Connecting to the server is not discussed here but could be through a product specific console or CLI or by working directly on the server machine or through an SSH connection.

Configuration

# Configuration should be done as user, ubuntu.

# For scripts apt-get is more stable than apt. I will use it here.

# Update the package information in the list of repositories

sudo apt-get update

# Upgrade all packages in the list of repositories

# When dialog box appears hit enter key

sudo apt-get -y install apache2

# Install latest stable PHP and PHP module for Apache

# When dialog box appears hit entre key

sudo apt-get install php libapache2-mod-php

# Install SQLite and PHP-SQLite

# Do you have to specify a version for PHP?

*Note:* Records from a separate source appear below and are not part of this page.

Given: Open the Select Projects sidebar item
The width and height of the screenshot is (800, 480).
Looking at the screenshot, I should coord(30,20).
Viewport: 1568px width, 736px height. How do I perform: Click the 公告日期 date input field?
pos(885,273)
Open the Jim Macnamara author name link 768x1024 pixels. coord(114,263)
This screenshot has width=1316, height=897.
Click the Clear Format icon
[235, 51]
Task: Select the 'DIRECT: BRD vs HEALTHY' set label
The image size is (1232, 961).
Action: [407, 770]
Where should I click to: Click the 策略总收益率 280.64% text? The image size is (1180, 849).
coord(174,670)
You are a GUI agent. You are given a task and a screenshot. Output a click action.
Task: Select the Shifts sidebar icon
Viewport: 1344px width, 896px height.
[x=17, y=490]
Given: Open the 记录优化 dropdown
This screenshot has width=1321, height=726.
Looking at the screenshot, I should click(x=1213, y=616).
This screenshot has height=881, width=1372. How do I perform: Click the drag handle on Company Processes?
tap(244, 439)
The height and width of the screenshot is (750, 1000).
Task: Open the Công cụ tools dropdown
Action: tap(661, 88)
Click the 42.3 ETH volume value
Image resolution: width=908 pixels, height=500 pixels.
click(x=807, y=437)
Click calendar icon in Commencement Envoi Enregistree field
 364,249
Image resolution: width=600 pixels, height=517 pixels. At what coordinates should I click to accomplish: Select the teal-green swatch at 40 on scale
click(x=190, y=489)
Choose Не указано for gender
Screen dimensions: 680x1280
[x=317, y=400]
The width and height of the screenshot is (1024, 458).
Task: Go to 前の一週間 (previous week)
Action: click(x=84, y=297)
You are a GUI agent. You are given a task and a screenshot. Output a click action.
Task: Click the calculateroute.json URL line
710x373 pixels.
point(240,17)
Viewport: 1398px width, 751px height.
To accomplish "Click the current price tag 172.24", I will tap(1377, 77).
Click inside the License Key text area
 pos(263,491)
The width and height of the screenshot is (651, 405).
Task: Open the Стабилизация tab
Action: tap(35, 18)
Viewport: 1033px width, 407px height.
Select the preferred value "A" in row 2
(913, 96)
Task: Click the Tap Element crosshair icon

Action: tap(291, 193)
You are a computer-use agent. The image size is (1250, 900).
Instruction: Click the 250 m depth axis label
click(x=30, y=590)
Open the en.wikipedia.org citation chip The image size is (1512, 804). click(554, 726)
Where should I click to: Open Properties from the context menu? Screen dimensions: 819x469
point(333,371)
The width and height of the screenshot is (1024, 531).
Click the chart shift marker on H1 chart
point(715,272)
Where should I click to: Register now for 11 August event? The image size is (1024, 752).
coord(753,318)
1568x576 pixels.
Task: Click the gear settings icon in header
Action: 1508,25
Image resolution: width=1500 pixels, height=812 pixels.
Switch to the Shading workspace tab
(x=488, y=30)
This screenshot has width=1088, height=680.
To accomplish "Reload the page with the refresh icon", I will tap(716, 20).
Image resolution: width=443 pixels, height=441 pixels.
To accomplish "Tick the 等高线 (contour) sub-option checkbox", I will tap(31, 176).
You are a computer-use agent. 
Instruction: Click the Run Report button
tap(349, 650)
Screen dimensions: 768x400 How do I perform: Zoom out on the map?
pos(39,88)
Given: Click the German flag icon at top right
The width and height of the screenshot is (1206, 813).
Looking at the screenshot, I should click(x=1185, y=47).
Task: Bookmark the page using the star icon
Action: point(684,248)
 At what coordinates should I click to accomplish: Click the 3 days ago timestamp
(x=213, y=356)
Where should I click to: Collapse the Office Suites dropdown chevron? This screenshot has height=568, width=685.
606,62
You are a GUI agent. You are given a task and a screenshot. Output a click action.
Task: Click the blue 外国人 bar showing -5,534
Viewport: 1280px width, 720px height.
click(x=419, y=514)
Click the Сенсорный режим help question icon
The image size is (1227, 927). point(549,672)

sudo apt-get -y install sqlite3 php8.1-sqlite3

# Change ownership of /var/www/ from root to ubuntu

# Now ubuntu can create dirs & files in www/

sudo chown -R ubuntu:ubuntu /var/www

# Make dirs for web content for each virtual host

# Note sudo is not needed and we want dirs to be owned by ubuntu

# The -p option creates intermediary dirs

mkdir -p /var/www/wcvpnamer.org/public_html

mkdir -p /var/www/hanningtonlogs.co.uk/public_html

# Put some HTML in index.html file inside the public_html dirs

# This is just so we can test the server is working.

echo "<html><head><title>WCVPNamer</title></head><body><h1>WCVPNamer</h1><?php echo '<p>from PHP</p>'; ?></body></html>" > /var/www/wcvpnamer.org/public_html/index.php

echo "<html><head><title>Hannington Logs</title></head><body><h1>Hannington Logs</h1><?php echo '<p>from PHP</p>'; ?></body></html>" > /var/www/hanningtonlogs.co.uk/public_html/index.php

# Create and edit the Apache config files

# Create two files: wcvpnamer.org.conf and hanningtonlogs.co.uk.conf

# These files should be in the /etc/apache2/sites-available/ dir

# If using a script redirect a series echo statements to config file

# Alternatively use vim to create:

# Edit wcvpnamer.org.conf to contain:
<VirtualHost *:80>
ServerName wcvpnamer.org
ServerAlias www.wcvpnamer.org
DocumentRoot /var/www/wcvpnamer.org/public_html
ErrorLog ${APACHE_LOG_DIR}/error.log
CustomLog ${APACHE_LOG_DIR}/access.log combined
</VirtualHost>

# Edit hanningtonlogs.co.uk.conf to contain
<VirtualHost *:80>
ServerName hanningtonlogs.co.uk
ServerAlias www.hanningtonlogs.co.uk
DocumentRoot /var/www/hanningtonlogs.co.uk/public_html
ErrorLog ${APACHE_LOG_DIR}/error.log
CustomLog ${APACHE_LOG_DIR}/access.log combined
</VirtualHost>

# Enable the virtual hosts

sudo a2ensite wcvpnamer.org.conf

sudo a2ensite hanningtonlogs.org.conf

# Disable the default site

sudo a2dissite 000-default.conf

# Reload Apache to make changes take effect

sudo systemctl reload apache2

# Go to http://wcvpnamer.org and http://hanningtonlogs.co.uk

# It should work but with warnings because we are using http not https

# Obtain Let’s Encrypt certificates for using https for our domains

# We need certbot. This can be installed using snap on ubuntu

sudo snap install --classic certbot

# To enable the certbot command to run:

sudo ln -s /snap/bin/certbot /usr/bin/certbot

# Get and install certificates

# This changes wcvpnamer.org.conf and hanningtonlogs.co.uk.conf

# It creates wcvpnamer.org-le-ssl.conf and hanningtonlogs.co.uk-le-ssl.conf

# The configuration enables https to be used for these domains

# It also configures requests to http to redirect to https

# A debug log is created at /var/log/letsencrypt/letsencrypt.log

# This is interactive and various questions need responses

# In order to obtain one certificate per domain run this command…

# … then choose just one domain plus any of its subdomains such…

# … as example.com and www.example.com. Then run this command…

# … again for other.com and www.other.com.

sudo certbot --apache

Miscellaneous

Although this all worked fine, if I put the IPv4 address into a browser I get the website belonging to the virtual host which comes first in the alphabet. I guess this does not matter.

It would be good to find a way to record all the commands and responses during the configuration for reproducibility, troubleshooting etc. That would probably be facilitated by running everything as a bash script assuming the difficulties related to the requirement for user interaction could be solved.